Carolyn Schuk /
03.02.2010 12:03 PM
Originally featured on
Is DVB-H doomed?

Consider some headlines about DVB-H from the last six to eight months:

• French mobile operators abandon DVB-H
• DVB-H Flop in France?
• Future of DVB-H in Europe
• Germany to decide on future of DVB-H

Indeed, things are looking bleak for DVB-H.

Observers say that Germany's ZAK media oversight agency is getting ready to make up its mind on the future of DVB-H. ZAK has been trying to discern a DVB-H roadmap ever since the Mobile 3.0 consortium said "thanks, but no thanks" to its DVB-H license in 2008.

In February, French media authority CSA expressed its frustration with 13 broadcasters who have yet to agree about how to deploy DVB-H mobile TV, despite receiving licenses two years ago. Among them are France’s three main mobile operators.

Add to this picture of low-to-no confidence the needs for new DVB-H transmitter networks, plus the cooperation of a daunting number of market players: retailers, handset makers, network operators and broadcasters. And all of this is in the face of an audience that has yet to decide that it needs something it doesn't have.

For some people in the mobile TV space, this isn't new news. The fact that analog broadcast is by far the world's most popular mobile TV demonstrates that people like familiar TV that's mobile. Further, in its 2008 report, “Opportunities for Streamed and Broadcast Services, 2008-2013,” Juniper Research projects that by 2013, some 330 million people worldwide will have handsets that can receive terrestrial broadcast TV signals, but less than 14 percent of them will sign up for pay mobile TV services.

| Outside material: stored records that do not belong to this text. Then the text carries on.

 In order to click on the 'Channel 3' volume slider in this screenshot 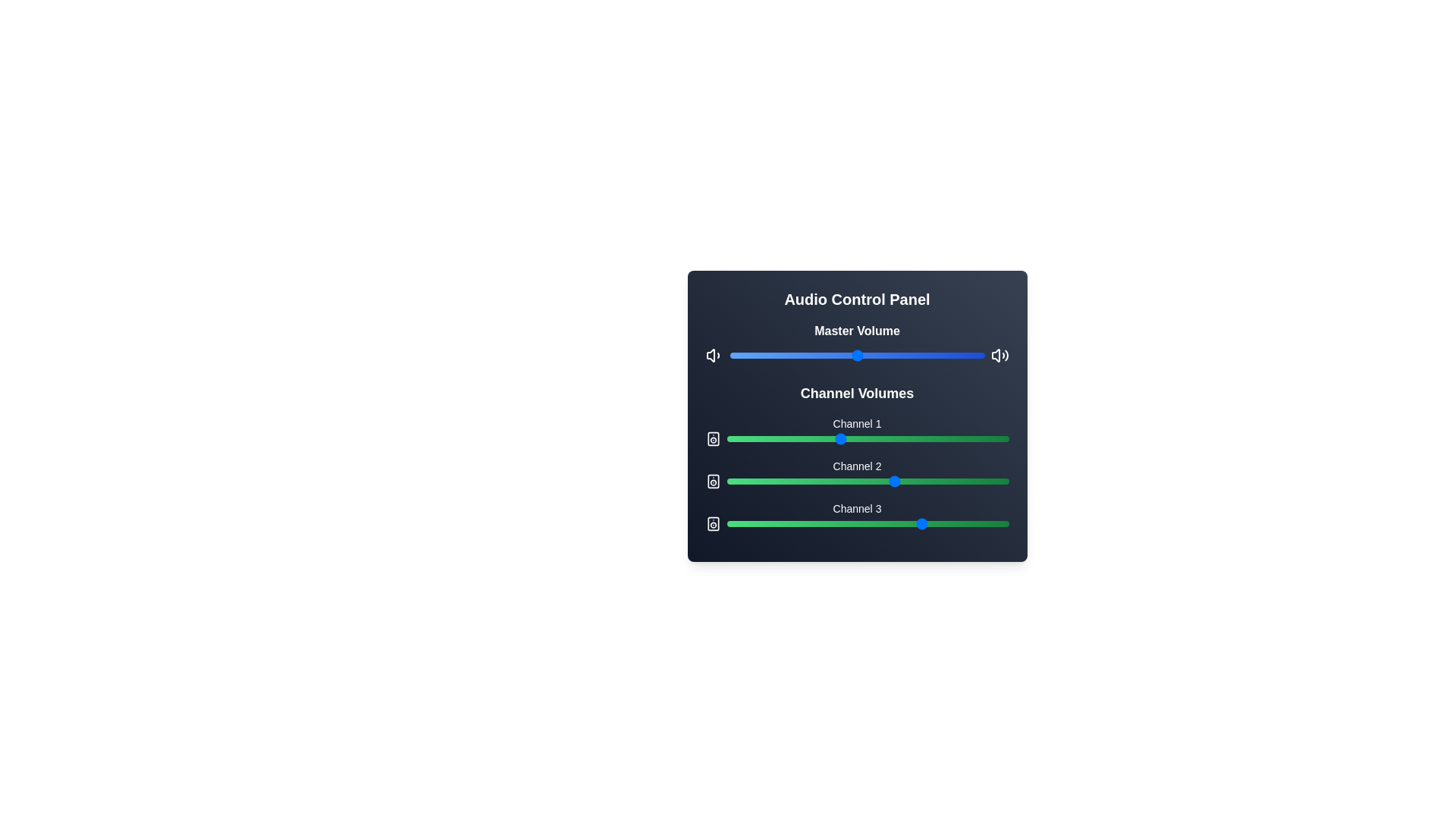, I will do `click(1000, 519)`.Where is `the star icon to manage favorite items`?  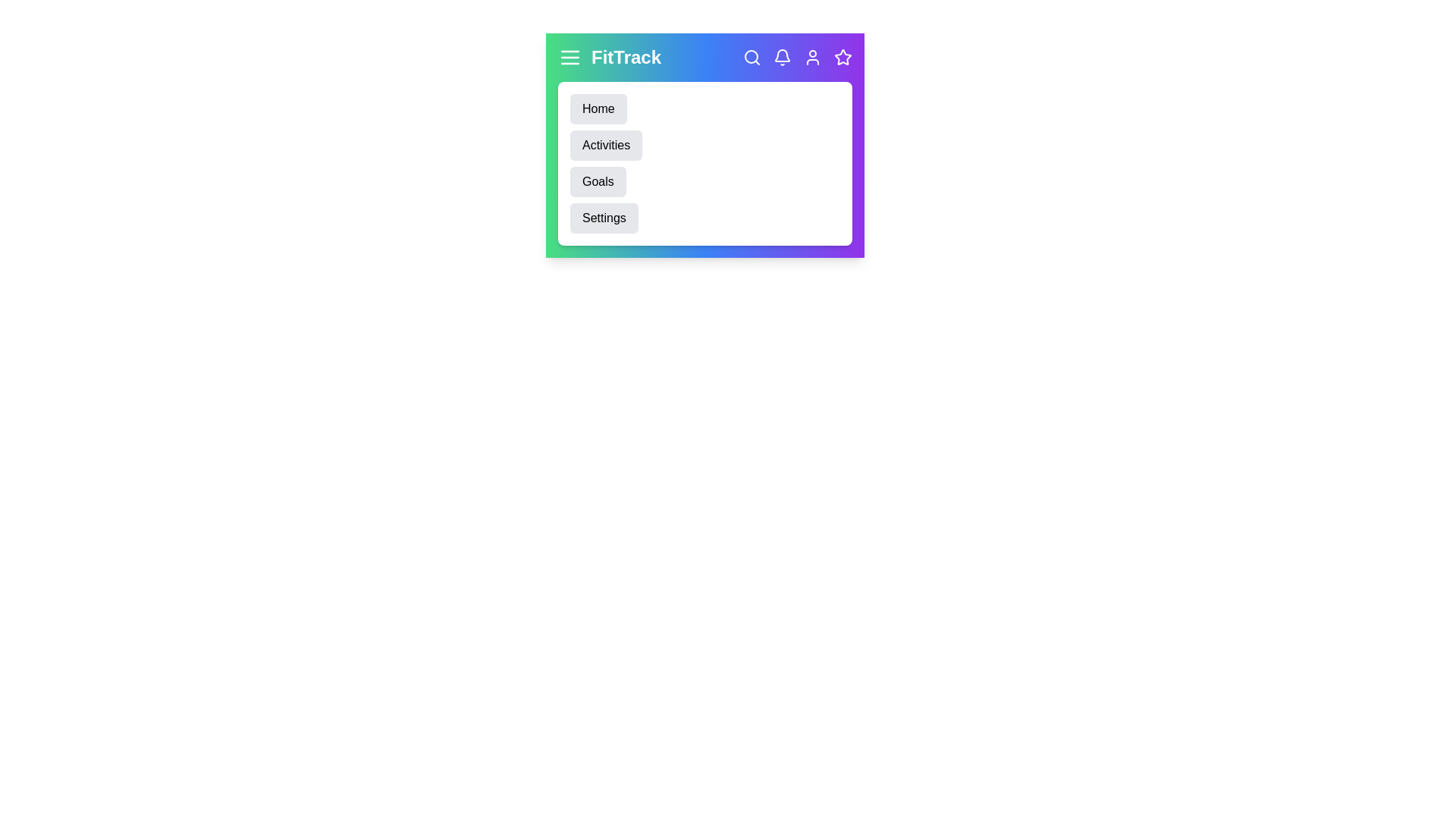 the star icon to manage favorite items is located at coordinates (843, 57).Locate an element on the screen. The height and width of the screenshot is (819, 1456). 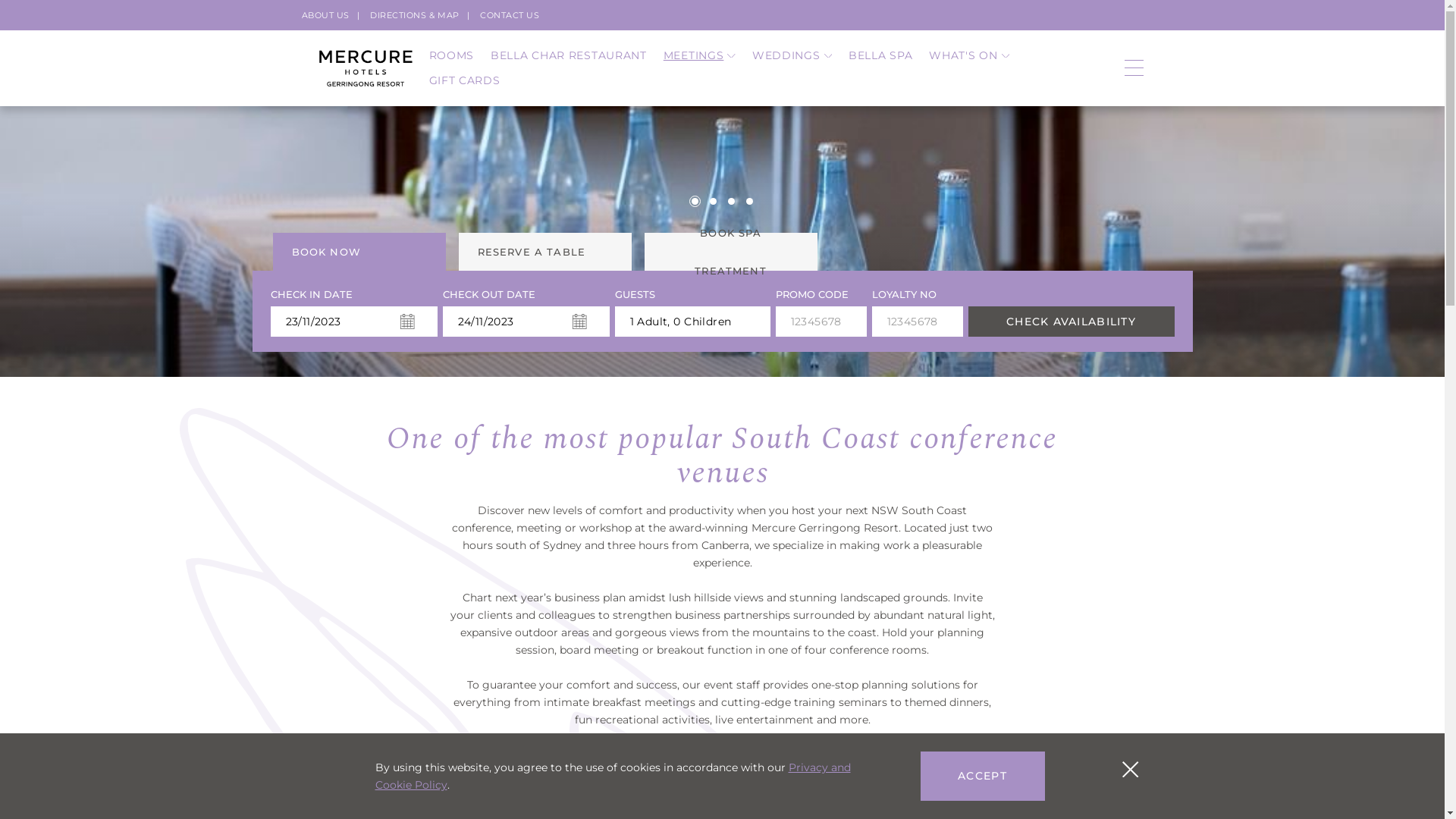
'ABOUT US' is located at coordinates (325, 14).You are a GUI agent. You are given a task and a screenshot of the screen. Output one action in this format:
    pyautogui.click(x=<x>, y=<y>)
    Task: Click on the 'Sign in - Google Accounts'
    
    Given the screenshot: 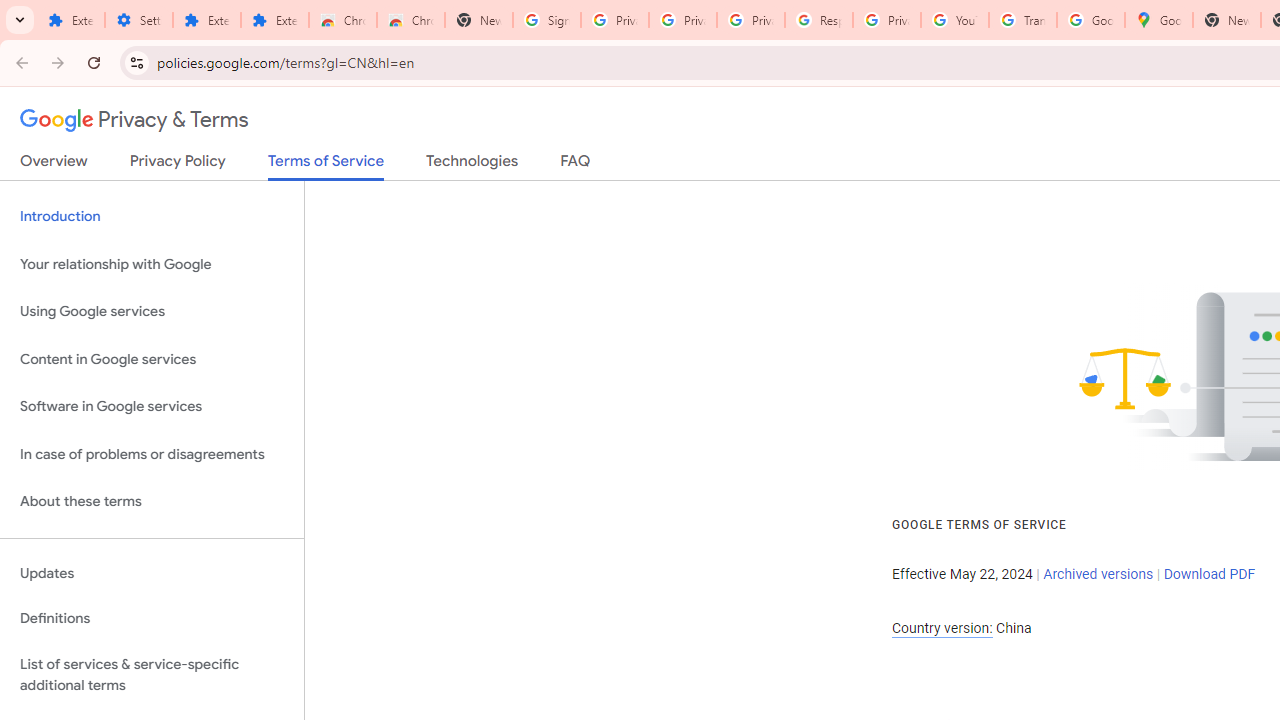 What is the action you would take?
    pyautogui.click(x=547, y=20)
    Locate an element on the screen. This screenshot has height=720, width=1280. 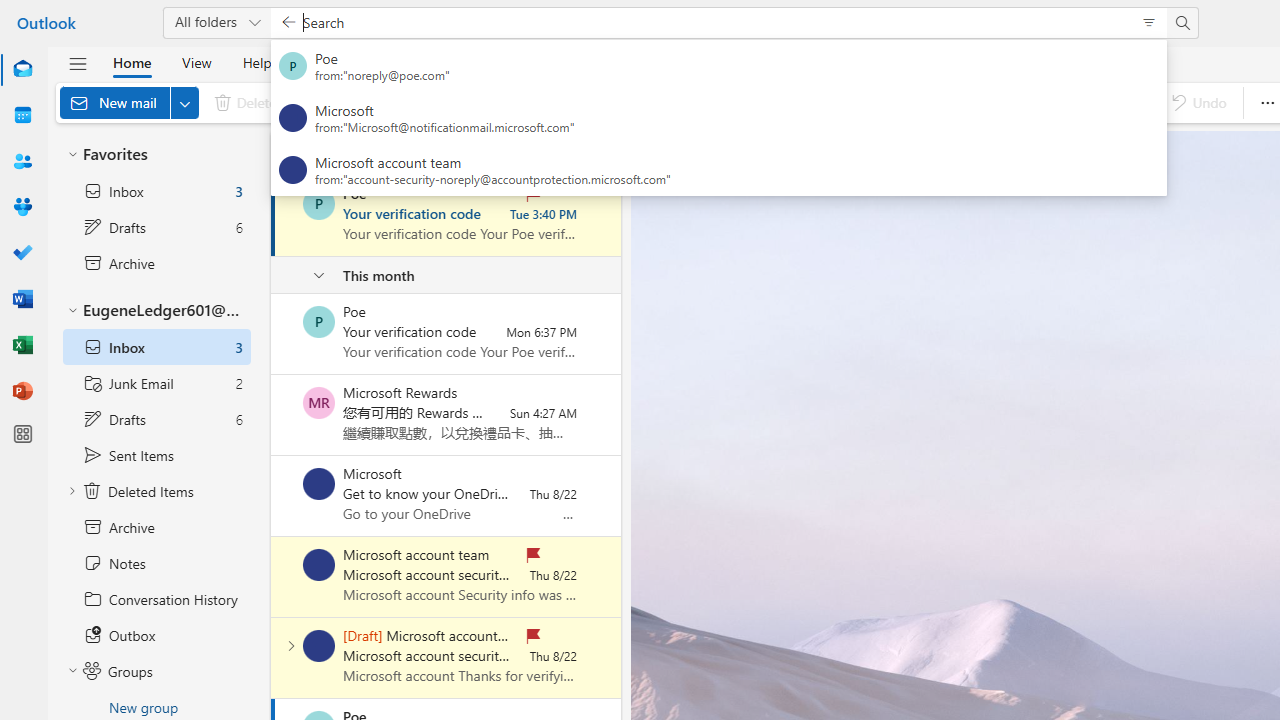
'System' is located at coordinates (10, 11).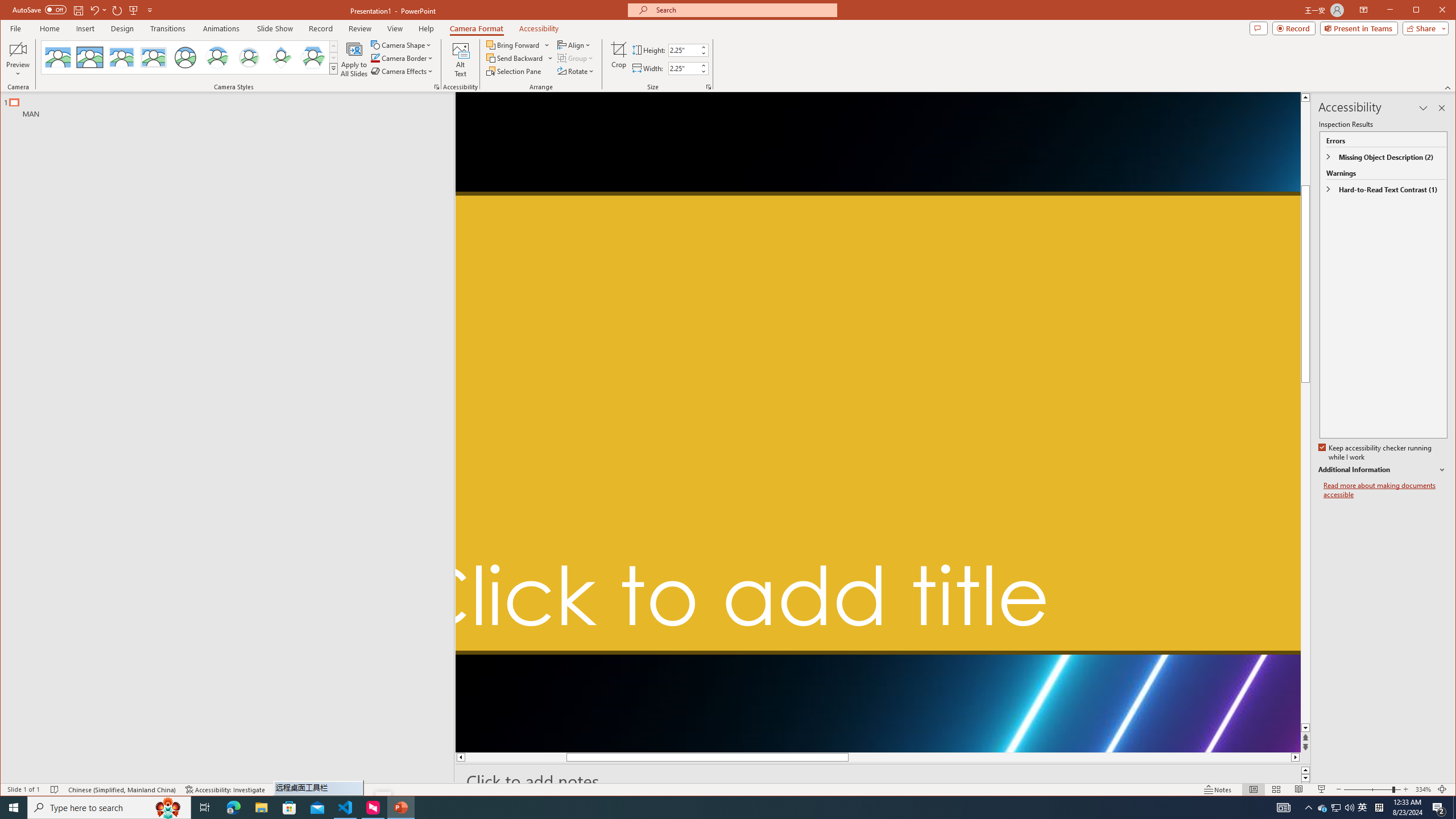 The height and width of the screenshot is (819, 1456). I want to click on 'Rotate', so click(577, 71).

“The development of terrestrial TV-capable receivers with comparatively low power consumption, and the availability of these receivers in mass-market handsets, throws into question the business case for the deployment of a dedicated network in many markets,” said report author Windsor Holden.

To put the icing on DVB-H’s stale, uneaten cake, the newer DVB-SH and DVB-T2 standards are gathering speed, both of which have advantages over the older DVB-H standard. DVB-H's predicament seems like a case of obsolescence at birth.